3JSU

Quadruple mutant(N51I+C59R+S108N+I164L) plasmodium falciparum dihydrofolate reductase-thymidylate synthase(PFDHFR-TS) complexed with QN254, NADPH, and dUMP

3JSU の概要

• エントリーDOI: 10.2210/pdb3jsu/pdb
• 関連するPDBエントリー: 1J3I 1J3J 1J3K 3DG8 3DGA
• 分子名称: Dihydrofolate reductase-thymidylate synthase, 5-chloro-N~6~-(2,5-dimethoxybenzyl)quinazoline-2,4,6-triamine, NADPH DIHYDRO-NICOTINAMIDE-ADENINE-DINUCLEOTIDE PHOSPHATE, ... (5 entities in total)
• 機能のキーワード: rossmann fold, oxidoreductase, transferase
• 由来する生物種: Plasmodium falciparum
• タンパク質・核酸の鎖数: 2
• 化学式量合計: 146643.09

構造登録者

Chitnumsub, P.,Maneeruttanarungroj, C.,Kamchonwongpaisan, S.,Yuthavong, Y.,Diagana, T.T. (登録日: 2009-09-11, 公開日: 2010-07-28, 最終更新日: 2023-11-01)

主引用文献

Nzila, A.,Rottmann, M.,Chitnumsub, P.,Kiara, S.M.,Kamchonwongpaisan, S.,Maneeruttanarungroj, C.,Taweechai, S.,Yeung, B.K.,Goh, A.,Lakshminarayana, S.B.,Zou, B.,Wong, J.,Ma, N.L.,Weaver, M.,Keller, T.H.,Dartois, V.,Wittlin, S.,Brun, R.,Yuthavong, Y.,Diagana, T.T.
Preclinical evaluation of the antifolate QN254, 5-chloro- N'6'-(2,5-dimethoxy-benzyl)-quinazoline-2,4,6-triamine, as an antimalarial drug candidate
Antimicrob.Agents Chemother., 54:2603-2610, 2010

PubMed Abstract: Drug resistance against dihydrofolate reductase (DHFR) inhibitors-such as pyrimethamine (PM)-has now spread to almost all regions where malaria is endemic, rendering antifolate-based malaria treatments highly ineffective.
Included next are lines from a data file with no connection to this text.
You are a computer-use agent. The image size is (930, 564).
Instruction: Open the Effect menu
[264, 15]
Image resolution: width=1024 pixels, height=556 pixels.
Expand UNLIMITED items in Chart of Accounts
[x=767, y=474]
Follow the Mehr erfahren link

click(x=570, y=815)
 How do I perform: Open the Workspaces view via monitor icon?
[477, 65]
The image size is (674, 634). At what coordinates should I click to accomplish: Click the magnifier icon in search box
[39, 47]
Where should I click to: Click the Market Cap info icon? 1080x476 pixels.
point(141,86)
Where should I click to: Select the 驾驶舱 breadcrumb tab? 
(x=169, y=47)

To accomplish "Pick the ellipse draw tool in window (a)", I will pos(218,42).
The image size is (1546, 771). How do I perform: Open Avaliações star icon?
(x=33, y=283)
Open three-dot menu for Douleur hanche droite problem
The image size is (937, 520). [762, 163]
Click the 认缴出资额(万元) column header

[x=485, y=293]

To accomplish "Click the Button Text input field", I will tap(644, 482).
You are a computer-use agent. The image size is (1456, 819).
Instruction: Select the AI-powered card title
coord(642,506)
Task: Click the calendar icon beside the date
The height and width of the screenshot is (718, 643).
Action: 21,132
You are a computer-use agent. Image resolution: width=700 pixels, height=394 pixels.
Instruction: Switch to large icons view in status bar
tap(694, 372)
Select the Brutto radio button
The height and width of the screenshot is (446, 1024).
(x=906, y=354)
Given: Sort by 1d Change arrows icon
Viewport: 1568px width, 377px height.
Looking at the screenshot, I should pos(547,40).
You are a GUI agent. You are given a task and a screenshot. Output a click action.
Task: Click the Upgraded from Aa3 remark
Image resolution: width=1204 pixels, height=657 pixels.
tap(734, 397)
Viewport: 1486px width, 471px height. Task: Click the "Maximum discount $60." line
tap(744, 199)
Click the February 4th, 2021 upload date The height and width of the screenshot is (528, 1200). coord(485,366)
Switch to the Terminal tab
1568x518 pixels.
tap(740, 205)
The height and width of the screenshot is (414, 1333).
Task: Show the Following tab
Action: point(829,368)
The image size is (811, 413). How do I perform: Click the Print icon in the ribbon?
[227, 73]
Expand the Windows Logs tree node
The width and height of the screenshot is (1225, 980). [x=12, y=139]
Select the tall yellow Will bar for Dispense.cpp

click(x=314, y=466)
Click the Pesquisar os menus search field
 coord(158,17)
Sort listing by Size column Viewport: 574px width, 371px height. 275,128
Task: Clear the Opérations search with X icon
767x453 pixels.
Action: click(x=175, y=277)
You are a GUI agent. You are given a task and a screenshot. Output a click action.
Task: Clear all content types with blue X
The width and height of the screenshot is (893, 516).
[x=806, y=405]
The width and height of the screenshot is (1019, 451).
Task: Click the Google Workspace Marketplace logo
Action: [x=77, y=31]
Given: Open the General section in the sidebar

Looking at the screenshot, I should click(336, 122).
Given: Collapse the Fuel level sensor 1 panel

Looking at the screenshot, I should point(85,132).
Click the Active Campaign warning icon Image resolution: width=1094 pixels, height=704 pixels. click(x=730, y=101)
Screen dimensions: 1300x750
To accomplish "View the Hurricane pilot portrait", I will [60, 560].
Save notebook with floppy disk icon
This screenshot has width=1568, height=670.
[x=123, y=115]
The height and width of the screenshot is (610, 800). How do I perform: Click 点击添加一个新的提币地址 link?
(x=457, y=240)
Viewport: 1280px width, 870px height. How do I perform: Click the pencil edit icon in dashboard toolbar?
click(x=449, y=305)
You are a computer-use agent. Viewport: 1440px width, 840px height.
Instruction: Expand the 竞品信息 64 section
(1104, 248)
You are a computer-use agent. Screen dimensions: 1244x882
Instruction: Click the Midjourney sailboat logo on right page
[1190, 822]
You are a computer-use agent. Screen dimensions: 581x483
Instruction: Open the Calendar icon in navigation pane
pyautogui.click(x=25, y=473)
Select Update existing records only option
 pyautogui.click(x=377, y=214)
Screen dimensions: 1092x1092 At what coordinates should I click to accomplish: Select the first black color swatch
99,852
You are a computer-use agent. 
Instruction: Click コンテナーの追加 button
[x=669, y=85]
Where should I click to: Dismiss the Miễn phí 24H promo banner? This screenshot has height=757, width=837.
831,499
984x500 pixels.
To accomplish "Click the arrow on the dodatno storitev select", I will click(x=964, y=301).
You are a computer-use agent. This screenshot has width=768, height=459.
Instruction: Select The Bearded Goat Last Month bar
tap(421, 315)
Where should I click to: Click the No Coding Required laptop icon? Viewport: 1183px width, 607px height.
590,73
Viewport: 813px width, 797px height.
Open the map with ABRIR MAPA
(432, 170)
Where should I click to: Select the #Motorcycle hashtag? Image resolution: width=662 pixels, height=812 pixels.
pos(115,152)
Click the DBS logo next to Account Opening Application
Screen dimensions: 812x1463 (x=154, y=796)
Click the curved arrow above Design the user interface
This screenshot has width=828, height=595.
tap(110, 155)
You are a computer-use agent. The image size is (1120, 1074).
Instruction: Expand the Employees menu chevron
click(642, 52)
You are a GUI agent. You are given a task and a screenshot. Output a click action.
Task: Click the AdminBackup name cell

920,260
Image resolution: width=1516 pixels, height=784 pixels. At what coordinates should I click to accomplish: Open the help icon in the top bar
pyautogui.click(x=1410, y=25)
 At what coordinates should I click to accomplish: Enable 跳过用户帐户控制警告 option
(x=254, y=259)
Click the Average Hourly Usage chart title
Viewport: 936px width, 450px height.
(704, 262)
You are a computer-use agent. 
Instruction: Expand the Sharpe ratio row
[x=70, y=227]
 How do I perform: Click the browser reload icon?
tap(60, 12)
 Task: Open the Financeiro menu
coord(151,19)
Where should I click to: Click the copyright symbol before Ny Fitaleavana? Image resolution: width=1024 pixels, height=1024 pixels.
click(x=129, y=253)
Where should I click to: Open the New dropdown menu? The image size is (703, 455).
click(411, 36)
We have previously shown that the di-amino quinazoline QN254 [5-chloro-N'6'-(2,5-dimethoxy-benzyl)-quinazoline-2,4,6-triamine] is active against the highly PM-resistant Plasmodium falciparum V1S strain, suggesting that QN254 could be used to treat malaria in regions with a high prevalence of antifolate resistance. Here, we further demonstrate that QN254 is highly active against Plasmodium falciparum clinical isolates, displaying various levels of antifolate drug resistance, and we provide biochemical and structural evidence that QN254 binds and inhibits the function of both the wild-type and the quadruple-mutant (V1S) forms of the DHFR enzyme. In addition, we have assessed QN254 oral bioavailability, efficacy, and safety in vivo. The compound displays favorable pharmacokinetic properties after oral administration in rodents. The drug was remarkably efficacious against Plasmodium berghei and could fully cure infected mice with three daily oral doses of 30 mg/kg. In the course of these efficacy studies, we have uncovered some dose limiting toxicity at higher doses that was confirmed in rats. Thus, despite its relative in vitro selectivity toward the Plasmodium DHFR enzyme, QN254 does not show the adequate therapeutic index to justify its further development as a single agent.

PubMed: 20350951
DOI: 10.1128/AAC.01526-09

実験手法

X-RAY DIFFRACTION (2.7 Å)